◆ SET EXERCISE ◆
Retype the entries below exactly as they appear.
══════════
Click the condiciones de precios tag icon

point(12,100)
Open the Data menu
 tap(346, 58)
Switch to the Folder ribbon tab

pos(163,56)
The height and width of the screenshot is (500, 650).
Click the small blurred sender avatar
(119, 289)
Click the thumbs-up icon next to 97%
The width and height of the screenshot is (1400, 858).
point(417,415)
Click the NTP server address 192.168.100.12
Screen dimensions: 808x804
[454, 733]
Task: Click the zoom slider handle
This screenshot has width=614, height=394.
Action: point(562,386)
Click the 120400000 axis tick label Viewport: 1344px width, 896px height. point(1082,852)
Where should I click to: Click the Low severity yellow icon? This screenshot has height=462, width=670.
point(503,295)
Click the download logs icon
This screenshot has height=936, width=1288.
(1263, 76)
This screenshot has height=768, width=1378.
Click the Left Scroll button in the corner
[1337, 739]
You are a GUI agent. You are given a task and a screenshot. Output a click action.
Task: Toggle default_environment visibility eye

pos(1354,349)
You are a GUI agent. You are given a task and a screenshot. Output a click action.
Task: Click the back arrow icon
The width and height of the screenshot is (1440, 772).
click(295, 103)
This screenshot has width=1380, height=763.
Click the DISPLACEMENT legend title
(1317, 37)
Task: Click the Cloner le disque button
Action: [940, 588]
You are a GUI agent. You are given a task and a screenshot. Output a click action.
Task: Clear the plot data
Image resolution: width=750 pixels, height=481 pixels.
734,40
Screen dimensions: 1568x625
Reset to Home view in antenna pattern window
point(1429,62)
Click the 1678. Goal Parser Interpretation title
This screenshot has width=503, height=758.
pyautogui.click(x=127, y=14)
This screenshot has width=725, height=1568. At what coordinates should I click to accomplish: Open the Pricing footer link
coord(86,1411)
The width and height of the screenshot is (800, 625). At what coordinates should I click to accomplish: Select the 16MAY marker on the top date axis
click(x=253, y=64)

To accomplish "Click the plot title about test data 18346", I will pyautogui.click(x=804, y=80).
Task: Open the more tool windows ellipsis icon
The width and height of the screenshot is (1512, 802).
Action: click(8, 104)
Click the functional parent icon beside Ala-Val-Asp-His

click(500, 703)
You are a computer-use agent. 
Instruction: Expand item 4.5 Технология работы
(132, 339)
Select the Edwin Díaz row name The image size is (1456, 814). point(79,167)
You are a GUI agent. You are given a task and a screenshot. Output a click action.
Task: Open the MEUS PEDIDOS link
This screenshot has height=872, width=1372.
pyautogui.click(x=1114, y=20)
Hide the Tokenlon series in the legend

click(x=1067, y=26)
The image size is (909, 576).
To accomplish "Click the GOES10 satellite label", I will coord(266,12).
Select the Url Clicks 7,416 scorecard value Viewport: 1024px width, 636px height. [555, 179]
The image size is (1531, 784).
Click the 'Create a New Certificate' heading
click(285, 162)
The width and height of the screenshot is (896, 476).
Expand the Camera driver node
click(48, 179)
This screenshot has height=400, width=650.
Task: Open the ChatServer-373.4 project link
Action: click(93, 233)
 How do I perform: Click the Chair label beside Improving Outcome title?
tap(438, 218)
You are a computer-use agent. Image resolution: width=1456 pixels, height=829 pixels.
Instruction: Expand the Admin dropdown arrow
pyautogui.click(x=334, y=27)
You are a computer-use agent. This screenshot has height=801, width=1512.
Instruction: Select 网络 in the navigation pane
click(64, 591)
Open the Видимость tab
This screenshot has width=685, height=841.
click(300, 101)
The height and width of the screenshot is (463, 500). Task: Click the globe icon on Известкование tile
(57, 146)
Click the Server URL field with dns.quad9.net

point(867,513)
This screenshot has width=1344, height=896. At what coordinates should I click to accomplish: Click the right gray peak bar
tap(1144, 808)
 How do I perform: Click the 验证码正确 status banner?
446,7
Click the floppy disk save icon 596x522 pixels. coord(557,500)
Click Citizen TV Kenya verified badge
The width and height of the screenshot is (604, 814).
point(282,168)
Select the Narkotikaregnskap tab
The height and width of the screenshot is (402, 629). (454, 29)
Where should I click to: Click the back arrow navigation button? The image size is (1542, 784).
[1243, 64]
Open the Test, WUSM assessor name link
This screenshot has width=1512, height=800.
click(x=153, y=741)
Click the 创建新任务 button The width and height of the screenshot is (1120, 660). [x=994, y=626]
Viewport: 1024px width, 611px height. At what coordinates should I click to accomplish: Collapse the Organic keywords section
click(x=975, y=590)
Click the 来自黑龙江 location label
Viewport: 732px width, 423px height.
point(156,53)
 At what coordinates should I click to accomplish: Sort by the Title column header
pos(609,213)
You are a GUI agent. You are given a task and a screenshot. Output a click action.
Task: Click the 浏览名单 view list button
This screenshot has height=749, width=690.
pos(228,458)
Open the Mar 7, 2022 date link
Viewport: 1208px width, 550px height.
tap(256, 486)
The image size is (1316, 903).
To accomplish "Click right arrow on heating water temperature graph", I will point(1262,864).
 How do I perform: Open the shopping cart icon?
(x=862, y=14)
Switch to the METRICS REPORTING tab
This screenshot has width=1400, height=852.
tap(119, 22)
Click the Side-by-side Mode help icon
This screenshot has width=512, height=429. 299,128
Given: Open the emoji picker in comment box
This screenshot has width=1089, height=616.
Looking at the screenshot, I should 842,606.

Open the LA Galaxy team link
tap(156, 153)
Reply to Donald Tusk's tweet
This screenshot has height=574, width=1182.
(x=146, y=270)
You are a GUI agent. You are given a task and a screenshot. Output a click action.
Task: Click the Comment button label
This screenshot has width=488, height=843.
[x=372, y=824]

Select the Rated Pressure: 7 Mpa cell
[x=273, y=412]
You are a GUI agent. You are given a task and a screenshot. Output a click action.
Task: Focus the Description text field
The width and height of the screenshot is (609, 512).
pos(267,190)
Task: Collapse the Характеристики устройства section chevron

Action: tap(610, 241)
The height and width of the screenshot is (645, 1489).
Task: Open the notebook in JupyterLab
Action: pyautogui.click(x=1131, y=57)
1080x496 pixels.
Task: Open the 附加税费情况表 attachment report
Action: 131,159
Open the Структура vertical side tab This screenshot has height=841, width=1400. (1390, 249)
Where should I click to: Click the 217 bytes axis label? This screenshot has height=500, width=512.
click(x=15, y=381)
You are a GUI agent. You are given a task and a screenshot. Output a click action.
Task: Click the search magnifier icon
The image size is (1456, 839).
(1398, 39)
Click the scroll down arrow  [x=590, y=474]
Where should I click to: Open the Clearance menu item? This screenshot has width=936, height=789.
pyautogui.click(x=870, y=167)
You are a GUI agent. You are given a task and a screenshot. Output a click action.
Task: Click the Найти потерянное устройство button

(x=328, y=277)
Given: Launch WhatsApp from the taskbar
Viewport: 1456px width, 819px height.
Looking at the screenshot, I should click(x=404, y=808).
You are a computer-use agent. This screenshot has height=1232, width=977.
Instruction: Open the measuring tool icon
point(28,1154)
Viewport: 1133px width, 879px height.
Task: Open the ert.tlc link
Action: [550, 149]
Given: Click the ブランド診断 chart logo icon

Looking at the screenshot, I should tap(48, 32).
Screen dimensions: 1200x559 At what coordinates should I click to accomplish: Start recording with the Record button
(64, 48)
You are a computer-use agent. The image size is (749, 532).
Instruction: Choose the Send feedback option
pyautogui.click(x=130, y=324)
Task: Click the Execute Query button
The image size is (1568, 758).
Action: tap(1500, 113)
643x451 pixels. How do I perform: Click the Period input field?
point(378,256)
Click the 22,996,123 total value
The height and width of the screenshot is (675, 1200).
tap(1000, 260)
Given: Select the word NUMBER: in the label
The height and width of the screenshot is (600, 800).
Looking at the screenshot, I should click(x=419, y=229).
══════════
◆ EXERCISE RESULT ◆
Click the condiciones de precios tag icon

point(12,100)
Open the Data menu
 tap(346, 58)
Switch to the Folder ribbon tab

pos(163,56)
The height and width of the screenshot is (500, 650).
Click the small blurred sender avatar
(119, 289)
Click the thumbs-up icon next to 97%
The width and height of the screenshot is (1400, 858).
point(417,415)
Click the NTP server address 192.168.100.12
Screen dimensions: 808x804
[454, 733]
Task: Click the zoom slider handle
This screenshot has width=614, height=394.
Action: point(562,386)
Click the 120400000 axis tick label Viewport: 1344px width, 896px height. point(1082,852)
Where should I click to: Click the Low severity yellow icon? This screenshot has height=462, width=670.
point(503,295)
Click the download logs icon
This screenshot has height=936, width=1288.
(1263, 76)
This screenshot has height=768, width=1378.
Click the Left Scroll button in the corner
[1337, 739]
You are a GUI agent. You are given a task and a screenshot. Output a click action.
Task: Toggle default_environment visibility eye

pos(1354,349)
You are a GUI agent. You are given a task and a screenshot. Output a click action.
Task: Click the back arrow icon
The width and height of the screenshot is (1440, 772).
click(295, 103)
This screenshot has width=1380, height=763.
Click the DISPLACEMENT legend title
(1317, 37)
Task: Click the Cloner le disque button
Action: [940, 588]
You are a GUI agent. You are given a task and a screenshot. Output a click action.
Task: Clear the plot data
Image resolution: width=750 pixels, height=481 pixels.
734,40
Screen dimensions: 1568x625
Reset to Home view in antenna pattern window
point(1429,62)
Click the 1678. Goal Parser Interpretation title
This screenshot has width=503, height=758.
pyautogui.click(x=127, y=14)
This screenshot has width=725, height=1568. At what coordinates should I click to accomplish: Open the Pricing footer link
coord(86,1411)
The width and height of the screenshot is (800, 625). At what coordinates should I click to accomplish: Select the 16MAY marker on the top date axis
click(x=253, y=64)

To accomplish "Click the plot title about test data 18346", I will pyautogui.click(x=804, y=80).
Task: Open the more tool windows ellipsis icon
The width and height of the screenshot is (1512, 802).
Action: click(8, 104)
Click the functional parent icon beside Ala-Val-Asp-His

click(500, 703)
You are a computer-use agent. 
Instruction: Expand item 4.5 Технология работы
(132, 339)
Select the Edwin Díaz row name The image size is (1456, 814). point(79,167)
You are a GUI agent. You are given a task and a screenshot. Output a click action.
Task: Open the MEUS PEDIDOS link
This screenshot has height=872, width=1372.
pyautogui.click(x=1114, y=20)
Hide the Tokenlon series in the legend

click(x=1067, y=26)
The image size is (909, 576).
To accomplish "Click the GOES10 satellite label", I will coord(266,12).
Select the Url Clicks 7,416 scorecard value Viewport: 1024px width, 636px height. [555, 179]
The image size is (1531, 784).
Click the 'Create a New Certificate' heading
click(285, 162)
The width and height of the screenshot is (896, 476).
Expand the Camera driver node
click(48, 179)
This screenshot has height=400, width=650.
Task: Open the ChatServer-373.4 project link
Action: click(93, 233)
 How do I perform: Click the Chair label beside Improving Outcome title?
tap(438, 218)
You are a computer-use agent. Image resolution: width=1456 pixels, height=829 pixels.
Instruction: Expand the Admin dropdown arrow
pyautogui.click(x=334, y=27)
You are a computer-use agent. This screenshot has height=801, width=1512.
Instruction: Select 网络 in the navigation pane
click(64, 591)
Open the Видимость tab
This screenshot has width=685, height=841.
click(300, 101)
The height and width of the screenshot is (463, 500). Task: Click the globe icon on Известкование tile
(57, 146)
Click the Server URL field with dns.quad9.net

point(867,513)
This screenshot has width=1344, height=896. At what coordinates should I click to accomplish: Click the right gray peak bar
tap(1144, 808)
 How do I perform: Click the 验证码正确 status banner?
446,7
Click the floppy disk save icon 596x522 pixels. coord(557,500)
Click Citizen TV Kenya verified badge
The width and height of the screenshot is (604, 814).
point(282,168)
Select the Narkotikaregnskap tab
The height and width of the screenshot is (402, 629). (454, 29)
Where should I click to: Click the back arrow navigation button? The image size is (1542, 784).
[1243, 64]
Open the Test, WUSM assessor name link
This screenshot has width=1512, height=800.
click(x=153, y=741)
Click the 创建新任务 button The width and height of the screenshot is (1120, 660). [x=994, y=626]
Viewport: 1024px width, 611px height. At what coordinates should I click to accomplish: Collapse the Organic keywords section
click(x=975, y=590)
Click the 来自黑龙江 location label
Viewport: 732px width, 423px height.
point(156,53)
 At what coordinates should I click to accomplish: Sort by the Title column header
pos(609,213)
You are a GUI agent. You are given a task and a screenshot. Output a click action.
Task: Click the 浏览名单 view list button
This screenshot has height=749, width=690.
pos(228,458)
Open the Mar 7, 2022 date link
Viewport: 1208px width, 550px height.
tap(256, 486)
The image size is (1316, 903).
To accomplish "Click right arrow on heating water temperature graph", I will point(1262,864).
 How do I perform: Open the shopping cart icon?
(x=862, y=14)
Switch to the METRICS REPORTING tab
This screenshot has width=1400, height=852.
tap(119, 22)
Click the Side-by-side Mode help icon
This screenshot has width=512, height=429. 299,128
Given: Open the emoji picker in comment box
This screenshot has width=1089, height=616.
Looking at the screenshot, I should 842,606.

Open the LA Galaxy team link
tap(156, 153)
Reply to Donald Tusk's tweet
This screenshot has height=574, width=1182.
(x=146, y=270)
You are a GUI agent. You are given a task and a screenshot. Output a click action.
Task: Click the Comment button label
This screenshot has width=488, height=843.
[x=372, y=824]

Select the Rated Pressure: 7 Mpa cell
[x=273, y=412]
You are a GUI agent. You are given a task and a screenshot. Output a click action.
Task: Focus the Description text field
The width and height of the screenshot is (609, 512).
pos(267,190)
Task: Collapse the Характеристики устройства section chevron

Action: tap(610, 241)
The height and width of the screenshot is (645, 1489).
Task: Open the notebook in JupyterLab
Action: pyautogui.click(x=1131, y=57)
1080x496 pixels.
Task: Open the 附加税费情况表 attachment report
Action: 131,159
Open the Структура vertical side tab This screenshot has height=841, width=1400. (1390, 249)
Where should I click to: Click the 217 bytes axis label? This screenshot has height=500, width=512.
click(x=15, y=381)
You are a GUI agent. You are given a task and a screenshot. Output a click action.
Task: Click the search magnifier icon
The image size is (1456, 839).
(1398, 39)
Click the scroll down arrow  [x=590, y=474]
Where should I click to: Open the Clearance menu item? This screenshot has width=936, height=789.
pyautogui.click(x=870, y=167)
You are a GUI agent. You are given a task and a screenshot. Output a click action.
Task: Click the Найти потерянное устройство button

(x=328, y=277)
Given: Launch WhatsApp from the taskbar
Viewport: 1456px width, 819px height.
Looking at the screenshot, I should click(x=404, y=808).
You are a computer-use agent. This screenshot has height=1232, width=977.
Instruction: Open the measuring tool icon
point(28,1154)
Viewport: 1133px width, 879px height.
Task: Open the ert.tlc link
Action: [550, 149]
Given: Click the ブランド診断 chart logo icon

Looking at the screenshot, I should tap(48, 32).
Screen dimensions: 1200x559 At what coordinates should I click to accomplish: Start recording with the Record button
(64, 48)
You are a computer-use agent. The image size is (749, 532).
Instruction: Choose the Send feedback option
pyautogui.click(x=130, y=324)
Task: Click the Execute Query button
The image size is (1568, 758).
Action: tap(1500, 113)
643x451 pixels. How do I perform: Click the Period input field?
point(378,256)
Click the 22,996,123 total value
The height and width of the screenshot is (675, 1200).
tap(1000, 260)
Given: Select the word NUMBER: in the label
The height and width of the screenshot is (600, 800).
Looking at the screenshot, I should click(x=419, y=229).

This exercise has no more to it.